Page:Roy - Romanciers de chez nous, 1935.djvu/101

La bibliothèque libre.
Le texte de cette page a été corrigé et est conforme au fac-similé.
106
ROMANCIERS DE CHEZ NOUS

Laure Conan vient donc d’entrer tout de bon dans cette voie très large où la fantaisie et l’histoire se jouent librement, dans ce chemin où l’ont ici devancée Marmette, de Gaspé, Taché, de Boucherville, pour ne nommer que les plus connus parmi les morts.

Aussi bien, notre histoire se prête-t-elle merveilleusement à ces récits qui sont à la fois fable et réalité, à ces résurrections qui font se lever sous le regard des Canadiens d’aujourd’hui ces grands Canadiens d’autrefois qui ont fondé la colonie, qui l’ont défendue, qui nous ont conquis, au prix de leur sang et de leur vie, un sol que tant d’ennemis leur ont disputé. Ces héros d’il y a deux siècles, nous, dont les origines ne se perdent pas, comme celles des peuples d’Europe et d’Asie, dans la nuit des temps, nous les appelons volontiers les demi-dieux de notre histoire ; ils appartiennent, en vérité, à cette période de notre vie nationale que lord Elgin appelait lui-même l’âge héroïque du Canada. Mais quelques-uns de ces héros, quelques-unes de ces figures que nous devrions toutes connaître, ou que nos poètes et nos historiens auraient dû mettre toutes en lumière, sont restés dans l’ombre. Il y a des « oubliés » sur la liste de nos grands hommes, et c’est à faire revivre l’un de ces héros qui ne doivent pas mourir tout entiers que s’est appliquée Laure Conan.

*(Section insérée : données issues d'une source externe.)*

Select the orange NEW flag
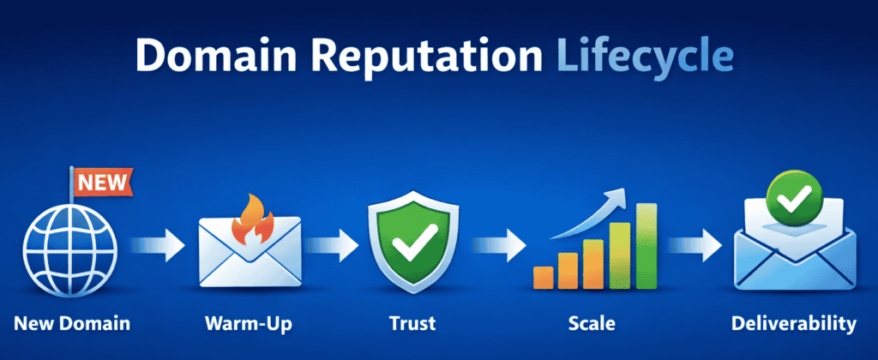tap(104, 181)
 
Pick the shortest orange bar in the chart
tap(543, 277)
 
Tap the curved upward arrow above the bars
tap(592, 213)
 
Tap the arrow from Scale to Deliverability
tap(695, 247)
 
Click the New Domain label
tap(73, 324)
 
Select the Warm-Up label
tap(248, 324)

Lambert Closse — n’est-ce pas qu’on avait oublié ce nom-là ? — est venu au Canada vers le milieu du dix-septième siècle. Il fut un des plus dévoués compagnons de M. de Maisonneuve ; il l’aida puissamment à fonder Villemarie ; maintes fois il défendit la ville naissante contre les attaques des sauvages, et les Jésuites ont écrit de lui dans leurs Relations qu’« il a justement mérité la louange d’avoir sauvé Montréal par son bras et sa réputation[1] »

Or, Lambert Closse épouse, à Villemarie, et c’est tou-

  1. Cf. Préface de L’Oublié, p. XII.